Entries for locating words and elements:
• • • • • • •
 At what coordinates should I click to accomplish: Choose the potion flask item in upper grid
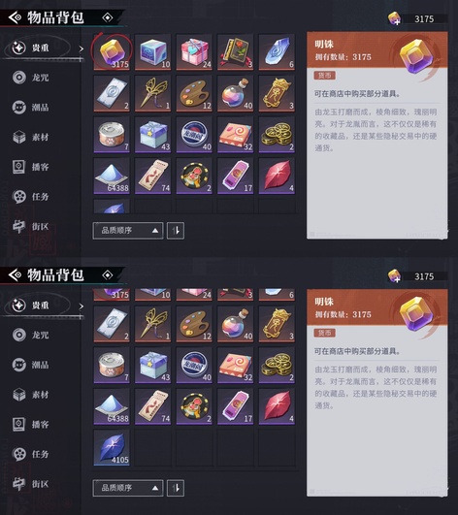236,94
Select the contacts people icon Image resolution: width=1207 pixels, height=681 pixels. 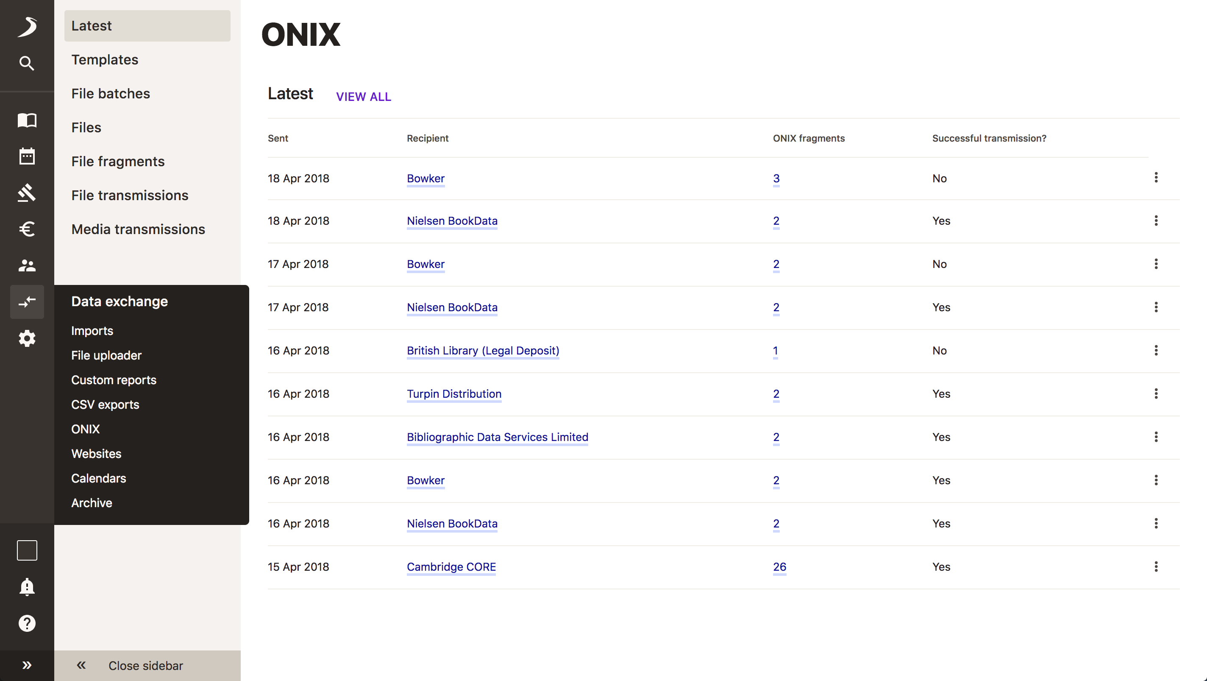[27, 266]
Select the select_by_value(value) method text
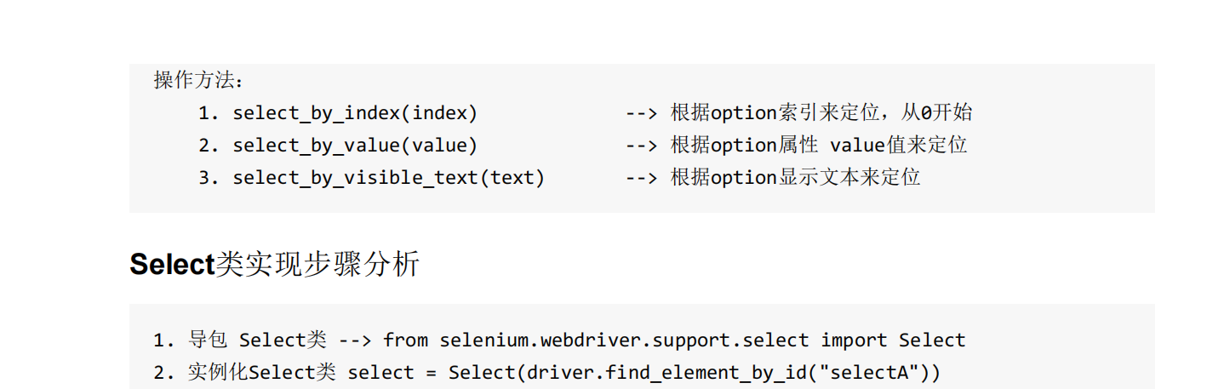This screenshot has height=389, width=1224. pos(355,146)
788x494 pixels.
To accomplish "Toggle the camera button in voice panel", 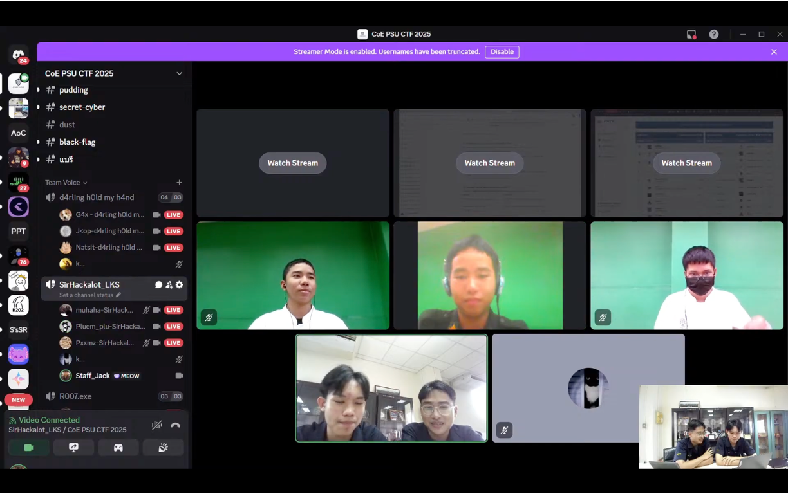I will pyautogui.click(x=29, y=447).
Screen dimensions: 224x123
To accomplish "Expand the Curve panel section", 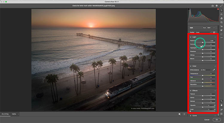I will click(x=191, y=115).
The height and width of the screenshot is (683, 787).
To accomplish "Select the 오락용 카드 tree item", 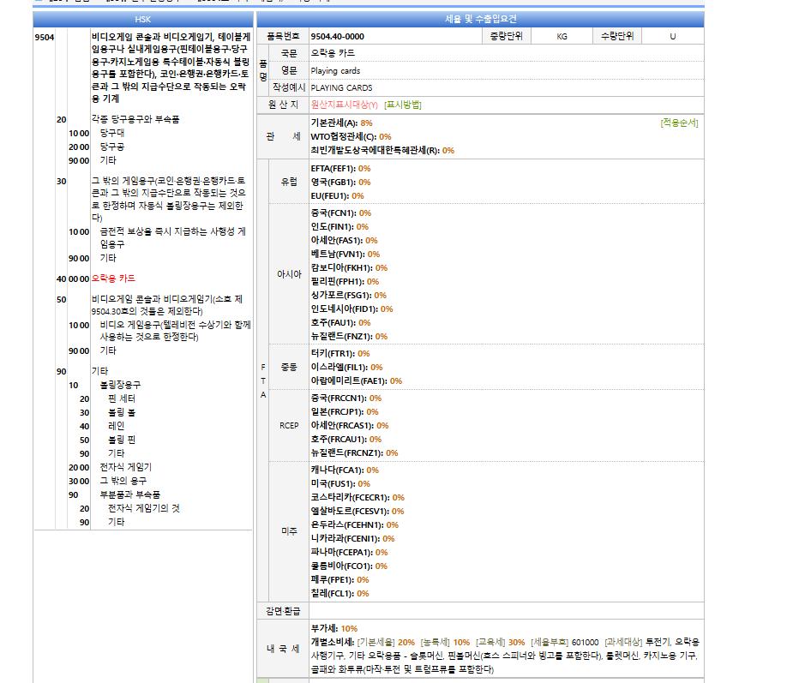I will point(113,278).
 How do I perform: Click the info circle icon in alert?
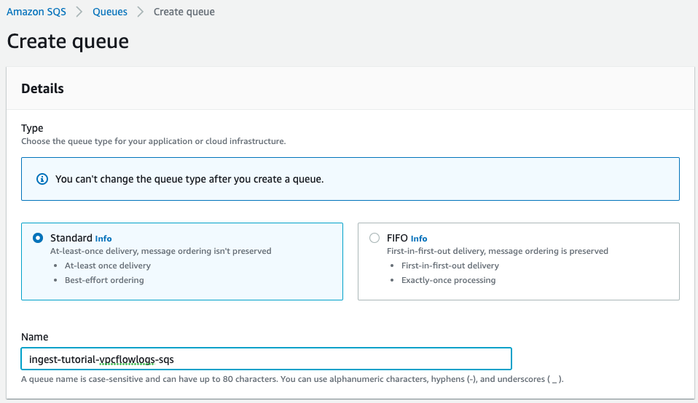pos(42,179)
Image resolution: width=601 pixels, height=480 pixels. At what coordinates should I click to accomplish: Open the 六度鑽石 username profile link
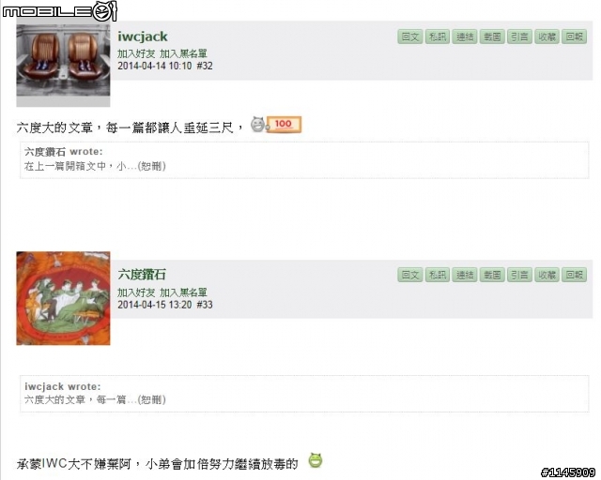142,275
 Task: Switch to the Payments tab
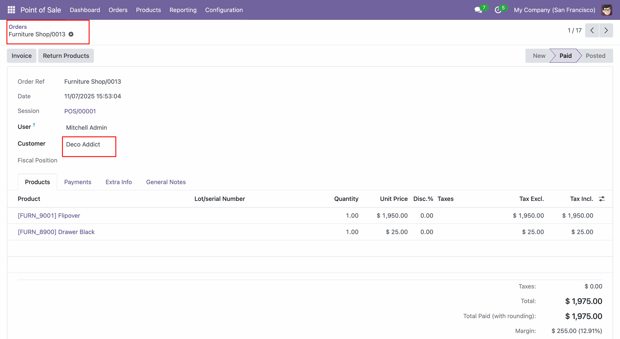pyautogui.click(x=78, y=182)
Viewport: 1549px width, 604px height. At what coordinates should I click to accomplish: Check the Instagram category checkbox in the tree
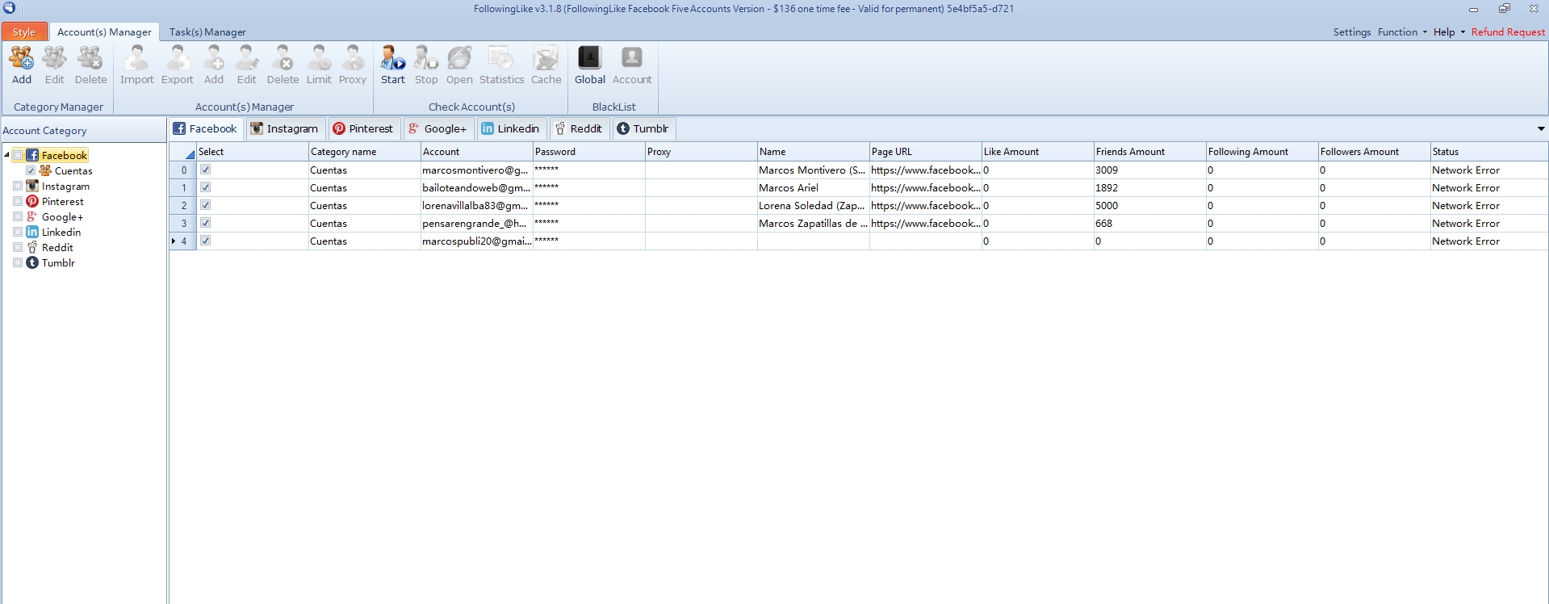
• • • • • • •
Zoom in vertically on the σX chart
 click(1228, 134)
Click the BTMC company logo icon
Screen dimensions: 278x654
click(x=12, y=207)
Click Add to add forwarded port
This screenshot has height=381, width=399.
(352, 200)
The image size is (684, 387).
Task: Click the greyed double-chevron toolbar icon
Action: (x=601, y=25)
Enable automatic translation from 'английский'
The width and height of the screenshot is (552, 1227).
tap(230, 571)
• • • • • • •
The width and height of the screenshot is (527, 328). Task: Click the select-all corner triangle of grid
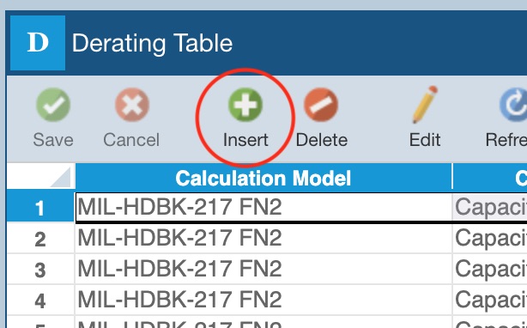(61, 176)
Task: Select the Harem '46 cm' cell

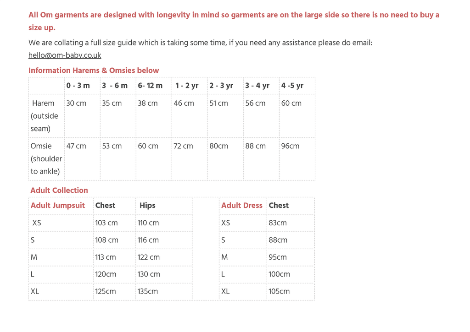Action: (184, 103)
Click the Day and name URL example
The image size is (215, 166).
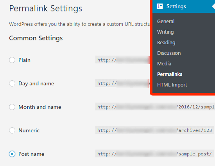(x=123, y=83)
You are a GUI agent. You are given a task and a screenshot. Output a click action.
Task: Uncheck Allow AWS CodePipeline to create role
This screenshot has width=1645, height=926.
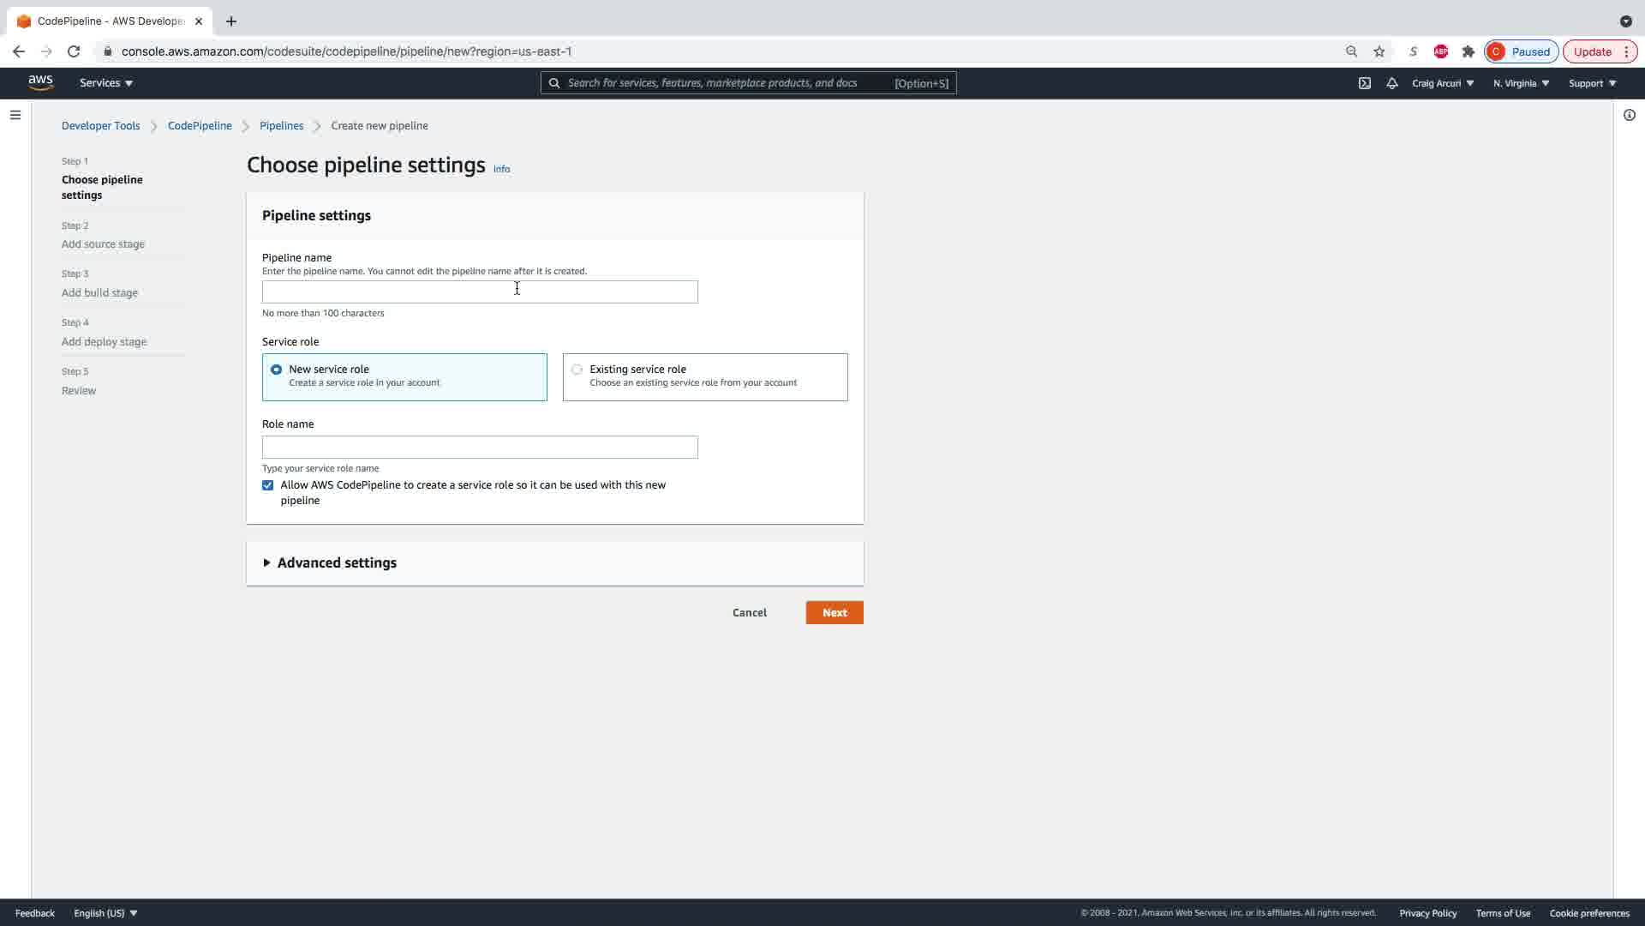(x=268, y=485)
• • • • • • •
**Exercise goal**
Copy everything from the line containing "Click the Day and name URL example" down to the line containing "(x=268, y=485)", both ends included, character for character. Leave the pictures out of your copy.

**Completed exercise**
Click the Day and name URL example
The image size is (215, 166).
(x=123, y=83)
You are a GUI agent. You are given a task and a screenshot. Output a click action.
Task: Uncheck Allow AWS CodePipeline to create role
This screenshot has width=1645, height=926.
(x=268, y=485)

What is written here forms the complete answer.